Wenn es um Russlands Teilhabe am Ukraine-Konflikt geht, dann zeigt sich im medialen Raum hierzulande ein bislang nicht aufgelöster Widerspruch. Russland gibt Gründe für seine aktive Beteiligung am Konflikt vor. Diese Gründe werden von westlichen Entscheidungsträgern und Massenmedien jedoch einfach vom Tisch gewischt und Russland dafür gänzlich andere Gründe unterstellt. Die Ignoranz gegenüber den von Russland vorgebrachten Argumenten geht einher mit unversöhnlicher, bellizistischer Rhetorik. Während man selbst das Leid von Menschen instrumentalisiert, wird der anderen Seite einfach Propaganda unterstellt, wenn sie Leid thematisiert. Leid auf der anderen Seite ist für den sogenannten Wertewesten kein zu prüfendes Argument. 

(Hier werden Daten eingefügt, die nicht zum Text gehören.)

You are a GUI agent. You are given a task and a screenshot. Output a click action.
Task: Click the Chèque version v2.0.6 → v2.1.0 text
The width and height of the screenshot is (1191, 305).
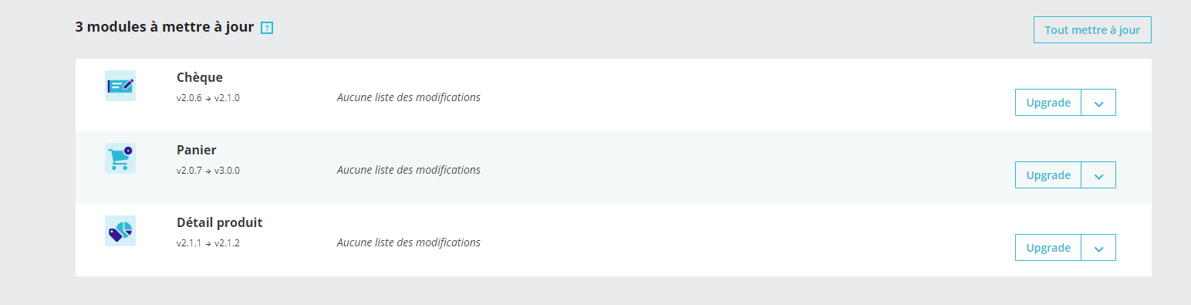point(208,98)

Schaut man offen und vorurteilsfrei auf die ukrainischen Ereignisse ab dem Frühjahr 2014 zurück, dann kommt man um das Leid der Menschen in der Ostukraine (Donbass, Lugansk) nicht herum. Dann kommt man auch nicht umhin, einen Vorsatz in Betracht zu ziehen, um die Menschen dort gefügig zu machen. Denn es brach nicht etwa ein schicksalhafter Krieg in der Ostukraine aus, sondern es wurde der Terror in die Region gebracht. Projektion hat viele Gesichter — in diesem Falle nannte sich die „Befriedungsaktion“ nämlich „Antiterroroperation“. Wohlgemerkt „Antiterroroperation“ einer nicht legitimierten und deshalb auch nicht anerkannten an die Macht geputschten Regierung.

Terror ist ein strategisches Instrument zur Gestaltung von Politik. Er basiert auf Disziplinierung und Eskalation. Westliche Medien redeten, schrieben, ja schrien 2014 einen Einmarsch russischer Truppen in der Ostukraine herbei. Dafür gibt es keinerlei Belege, bis zum heutigen Tage nicht. Doch weist es uns auf einen anderen Aspekt hin. Nämlich darauf, dass es Geostrategen im Westen zu gern gesehen hätten, wenn genau das geschehen wäre. Doch Russland hielt sich zurück. Obwohl die Tragödie sich genau hinter den eigenen Grenzen abspielte. Das heißt aber nicht, dass dieser Terror, der Krieg gegen die Zivilbevölkerung, folgenlos für die russische Politik der kommenden Jahre gewesen wäre.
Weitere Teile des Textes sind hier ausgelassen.